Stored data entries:
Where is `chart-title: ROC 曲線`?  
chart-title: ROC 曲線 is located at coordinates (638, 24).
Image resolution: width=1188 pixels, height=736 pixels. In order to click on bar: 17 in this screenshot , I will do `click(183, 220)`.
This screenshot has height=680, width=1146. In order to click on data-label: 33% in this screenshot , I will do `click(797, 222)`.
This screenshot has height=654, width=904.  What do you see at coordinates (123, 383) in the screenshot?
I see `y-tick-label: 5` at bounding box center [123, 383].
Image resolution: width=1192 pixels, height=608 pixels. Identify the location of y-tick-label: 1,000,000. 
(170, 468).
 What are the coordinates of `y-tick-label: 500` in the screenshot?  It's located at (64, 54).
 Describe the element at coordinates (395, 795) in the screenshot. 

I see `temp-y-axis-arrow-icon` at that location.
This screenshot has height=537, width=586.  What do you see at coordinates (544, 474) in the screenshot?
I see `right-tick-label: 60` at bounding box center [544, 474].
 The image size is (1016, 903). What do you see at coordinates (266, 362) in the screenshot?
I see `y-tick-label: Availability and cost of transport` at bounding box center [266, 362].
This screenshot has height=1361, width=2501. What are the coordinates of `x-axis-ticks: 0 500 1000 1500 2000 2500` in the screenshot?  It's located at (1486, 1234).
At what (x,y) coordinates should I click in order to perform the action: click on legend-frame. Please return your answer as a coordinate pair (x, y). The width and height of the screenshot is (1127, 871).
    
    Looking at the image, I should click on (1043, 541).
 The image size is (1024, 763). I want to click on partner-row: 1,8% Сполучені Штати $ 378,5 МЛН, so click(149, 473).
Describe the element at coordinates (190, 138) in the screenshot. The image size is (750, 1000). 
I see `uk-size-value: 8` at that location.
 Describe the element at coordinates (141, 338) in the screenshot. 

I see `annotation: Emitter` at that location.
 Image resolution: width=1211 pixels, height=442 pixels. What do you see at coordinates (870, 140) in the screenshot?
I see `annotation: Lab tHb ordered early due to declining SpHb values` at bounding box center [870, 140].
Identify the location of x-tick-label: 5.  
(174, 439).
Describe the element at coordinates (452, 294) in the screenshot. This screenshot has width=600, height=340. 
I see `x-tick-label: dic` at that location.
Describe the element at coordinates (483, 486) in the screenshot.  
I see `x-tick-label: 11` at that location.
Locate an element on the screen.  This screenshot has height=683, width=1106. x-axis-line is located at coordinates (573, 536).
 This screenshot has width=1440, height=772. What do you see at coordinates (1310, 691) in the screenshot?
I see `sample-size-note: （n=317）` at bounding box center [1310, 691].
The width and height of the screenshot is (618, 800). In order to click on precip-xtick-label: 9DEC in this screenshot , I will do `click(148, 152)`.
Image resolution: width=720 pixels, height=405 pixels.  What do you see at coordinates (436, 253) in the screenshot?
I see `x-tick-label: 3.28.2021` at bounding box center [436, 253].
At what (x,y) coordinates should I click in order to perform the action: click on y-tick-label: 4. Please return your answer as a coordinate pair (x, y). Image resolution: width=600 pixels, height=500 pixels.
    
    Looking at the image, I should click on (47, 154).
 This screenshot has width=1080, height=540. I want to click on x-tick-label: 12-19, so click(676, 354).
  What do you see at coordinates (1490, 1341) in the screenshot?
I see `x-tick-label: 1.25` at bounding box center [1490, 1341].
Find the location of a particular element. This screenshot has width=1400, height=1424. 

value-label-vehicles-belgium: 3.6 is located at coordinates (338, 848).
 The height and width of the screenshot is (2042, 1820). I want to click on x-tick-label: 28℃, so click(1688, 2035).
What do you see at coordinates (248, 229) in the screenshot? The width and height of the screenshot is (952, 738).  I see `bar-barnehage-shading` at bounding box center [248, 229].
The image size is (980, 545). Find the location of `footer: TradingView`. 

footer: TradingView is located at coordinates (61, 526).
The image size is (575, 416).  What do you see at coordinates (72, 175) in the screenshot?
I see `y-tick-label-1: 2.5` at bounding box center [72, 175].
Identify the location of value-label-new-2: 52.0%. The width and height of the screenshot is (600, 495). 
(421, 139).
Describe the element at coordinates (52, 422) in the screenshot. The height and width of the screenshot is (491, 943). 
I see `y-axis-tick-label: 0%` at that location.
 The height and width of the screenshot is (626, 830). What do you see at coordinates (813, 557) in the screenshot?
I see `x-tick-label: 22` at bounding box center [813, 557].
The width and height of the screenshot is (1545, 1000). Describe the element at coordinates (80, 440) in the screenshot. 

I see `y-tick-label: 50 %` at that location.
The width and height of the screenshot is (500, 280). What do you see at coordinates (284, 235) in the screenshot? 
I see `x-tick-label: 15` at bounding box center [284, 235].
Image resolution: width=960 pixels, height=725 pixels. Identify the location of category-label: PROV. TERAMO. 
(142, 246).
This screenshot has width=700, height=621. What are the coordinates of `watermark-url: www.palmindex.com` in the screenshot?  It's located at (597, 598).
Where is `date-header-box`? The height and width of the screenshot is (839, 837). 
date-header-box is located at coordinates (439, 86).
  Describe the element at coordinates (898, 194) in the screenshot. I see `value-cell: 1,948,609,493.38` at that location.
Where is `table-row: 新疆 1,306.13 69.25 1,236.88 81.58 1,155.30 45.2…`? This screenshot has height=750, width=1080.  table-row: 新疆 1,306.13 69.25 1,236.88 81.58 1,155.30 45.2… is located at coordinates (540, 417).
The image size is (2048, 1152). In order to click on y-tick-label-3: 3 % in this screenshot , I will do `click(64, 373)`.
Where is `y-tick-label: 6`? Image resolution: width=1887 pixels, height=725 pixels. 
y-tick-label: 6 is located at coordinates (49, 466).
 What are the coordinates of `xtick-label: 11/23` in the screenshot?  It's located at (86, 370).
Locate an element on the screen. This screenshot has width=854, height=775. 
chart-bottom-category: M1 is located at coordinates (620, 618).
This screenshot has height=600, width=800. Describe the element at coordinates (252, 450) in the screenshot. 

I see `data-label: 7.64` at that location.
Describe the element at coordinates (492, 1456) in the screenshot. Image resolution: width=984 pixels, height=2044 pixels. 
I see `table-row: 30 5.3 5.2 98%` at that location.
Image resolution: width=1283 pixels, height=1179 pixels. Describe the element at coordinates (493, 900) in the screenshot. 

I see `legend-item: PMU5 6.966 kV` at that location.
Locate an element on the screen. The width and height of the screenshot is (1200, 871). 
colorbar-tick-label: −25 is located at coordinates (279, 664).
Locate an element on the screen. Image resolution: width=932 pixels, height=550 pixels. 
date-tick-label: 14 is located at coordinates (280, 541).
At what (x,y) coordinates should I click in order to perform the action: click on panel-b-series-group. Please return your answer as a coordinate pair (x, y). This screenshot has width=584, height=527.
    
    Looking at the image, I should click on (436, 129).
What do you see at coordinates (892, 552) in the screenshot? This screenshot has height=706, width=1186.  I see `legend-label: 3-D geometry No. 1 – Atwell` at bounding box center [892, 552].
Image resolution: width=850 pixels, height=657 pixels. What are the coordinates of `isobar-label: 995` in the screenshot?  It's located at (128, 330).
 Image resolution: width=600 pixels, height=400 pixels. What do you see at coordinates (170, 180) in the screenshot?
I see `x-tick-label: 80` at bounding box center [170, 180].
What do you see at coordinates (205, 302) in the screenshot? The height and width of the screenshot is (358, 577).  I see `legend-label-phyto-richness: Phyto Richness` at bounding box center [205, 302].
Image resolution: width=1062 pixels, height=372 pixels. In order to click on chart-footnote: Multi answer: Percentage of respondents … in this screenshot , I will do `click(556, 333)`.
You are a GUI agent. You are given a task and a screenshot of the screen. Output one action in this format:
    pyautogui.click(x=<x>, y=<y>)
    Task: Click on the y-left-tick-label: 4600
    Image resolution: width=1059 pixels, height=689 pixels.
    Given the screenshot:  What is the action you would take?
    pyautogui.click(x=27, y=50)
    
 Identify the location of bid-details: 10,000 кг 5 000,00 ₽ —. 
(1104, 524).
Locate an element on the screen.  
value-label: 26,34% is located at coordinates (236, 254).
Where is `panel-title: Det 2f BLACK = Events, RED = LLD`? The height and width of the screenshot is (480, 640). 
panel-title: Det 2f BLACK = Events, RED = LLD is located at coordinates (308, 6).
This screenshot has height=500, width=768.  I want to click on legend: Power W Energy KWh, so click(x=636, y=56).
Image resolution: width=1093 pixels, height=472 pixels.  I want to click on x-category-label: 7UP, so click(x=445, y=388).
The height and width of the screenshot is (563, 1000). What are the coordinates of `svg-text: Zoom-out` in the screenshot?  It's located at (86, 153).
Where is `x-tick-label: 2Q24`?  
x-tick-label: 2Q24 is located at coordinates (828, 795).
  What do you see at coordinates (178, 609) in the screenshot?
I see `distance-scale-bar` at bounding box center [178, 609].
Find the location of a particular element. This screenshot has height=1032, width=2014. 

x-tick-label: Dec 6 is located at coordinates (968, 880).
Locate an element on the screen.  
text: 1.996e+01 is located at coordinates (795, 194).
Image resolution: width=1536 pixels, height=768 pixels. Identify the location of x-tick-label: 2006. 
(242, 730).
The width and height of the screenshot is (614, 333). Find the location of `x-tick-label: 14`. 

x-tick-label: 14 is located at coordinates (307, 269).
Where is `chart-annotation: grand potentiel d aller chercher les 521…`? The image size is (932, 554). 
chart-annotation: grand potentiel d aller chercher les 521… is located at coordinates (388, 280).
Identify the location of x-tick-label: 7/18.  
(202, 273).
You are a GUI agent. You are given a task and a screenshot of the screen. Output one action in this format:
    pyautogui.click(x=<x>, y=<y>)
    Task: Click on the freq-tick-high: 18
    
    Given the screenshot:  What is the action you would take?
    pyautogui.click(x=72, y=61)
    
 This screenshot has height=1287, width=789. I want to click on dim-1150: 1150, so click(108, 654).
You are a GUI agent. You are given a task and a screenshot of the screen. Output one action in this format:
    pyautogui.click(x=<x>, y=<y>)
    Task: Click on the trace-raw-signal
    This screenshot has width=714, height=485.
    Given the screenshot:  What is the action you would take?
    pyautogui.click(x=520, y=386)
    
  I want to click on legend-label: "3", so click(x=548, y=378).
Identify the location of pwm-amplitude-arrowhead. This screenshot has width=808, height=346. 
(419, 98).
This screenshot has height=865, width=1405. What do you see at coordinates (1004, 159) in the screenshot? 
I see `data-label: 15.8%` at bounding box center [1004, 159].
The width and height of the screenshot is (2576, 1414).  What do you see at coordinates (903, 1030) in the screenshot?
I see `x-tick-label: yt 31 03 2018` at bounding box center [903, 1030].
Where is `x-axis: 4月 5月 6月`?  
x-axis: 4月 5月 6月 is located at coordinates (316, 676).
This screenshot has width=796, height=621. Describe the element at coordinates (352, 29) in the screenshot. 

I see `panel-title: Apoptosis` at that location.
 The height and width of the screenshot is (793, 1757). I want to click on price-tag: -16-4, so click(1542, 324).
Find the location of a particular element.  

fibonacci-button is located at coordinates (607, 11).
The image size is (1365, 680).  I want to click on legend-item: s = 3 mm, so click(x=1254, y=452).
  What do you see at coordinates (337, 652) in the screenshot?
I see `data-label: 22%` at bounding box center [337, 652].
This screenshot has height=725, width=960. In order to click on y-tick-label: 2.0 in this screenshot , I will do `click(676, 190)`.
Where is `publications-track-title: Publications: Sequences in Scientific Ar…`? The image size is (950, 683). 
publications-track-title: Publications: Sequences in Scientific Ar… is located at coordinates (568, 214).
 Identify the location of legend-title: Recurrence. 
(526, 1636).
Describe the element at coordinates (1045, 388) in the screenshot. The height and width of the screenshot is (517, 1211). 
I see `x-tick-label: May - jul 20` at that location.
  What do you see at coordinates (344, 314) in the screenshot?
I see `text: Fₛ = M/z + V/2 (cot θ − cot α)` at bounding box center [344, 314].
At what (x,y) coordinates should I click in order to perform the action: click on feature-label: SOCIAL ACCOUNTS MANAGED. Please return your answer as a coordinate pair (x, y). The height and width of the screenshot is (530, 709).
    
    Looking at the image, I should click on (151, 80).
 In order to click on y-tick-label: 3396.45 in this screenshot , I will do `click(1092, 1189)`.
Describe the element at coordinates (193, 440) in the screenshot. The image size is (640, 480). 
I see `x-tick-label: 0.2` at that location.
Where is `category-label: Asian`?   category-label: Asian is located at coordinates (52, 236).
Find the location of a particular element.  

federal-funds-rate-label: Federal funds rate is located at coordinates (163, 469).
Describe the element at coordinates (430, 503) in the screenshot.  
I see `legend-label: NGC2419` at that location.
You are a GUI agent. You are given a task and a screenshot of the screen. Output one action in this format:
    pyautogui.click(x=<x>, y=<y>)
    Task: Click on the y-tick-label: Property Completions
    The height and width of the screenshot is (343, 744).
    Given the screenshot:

PROBLEM STATEMENT ▸
Return the listing lines exactly, covering everything from the line containing "This screenshot has height=1361, width=2501." down to the line containing "(174, 439).", with both of those lines included.

COMPLETED EXERCISE ▸
This screenshot has height=1361, width=2501. What are the coordinates of `x-axis-ticks: 0 500 1000 1500 2000 2500` in the screenshot?  It's located at (1486, 1234).
At what (x,y) coordinates should I click in order to perform the action: click on legend-frame. Please return your answer as a coordinate pair (x, y). The width and height of the screenshot is (1127, 871).
    
    Looking at the image, I should click on (1043, 541).
 The image size is (1024, 763). I want to click on partner-row: 1,8% Сполучені Штати $ 378,5 МЛН, so click(149, 473).
Describe the element at coordinates (190, 138) in the screenshot. The image size is (750, 1000). 
I see `uk-size-value: 8` at that location.
 Describe the element at coordinates (141, 338) in the screenshot. 

I see `annotation: Emitter` at that location.
 Image resolution: width=1211 pixels, height=442 pixels. What do you see at coordinates (870, 140) in the screenshot?
I see `annotation: Lab tHb ordered early due to declining SpHb values` at bounding box center [870, 140].
Identify the location of x-tick-label: 5.  
(174, 439).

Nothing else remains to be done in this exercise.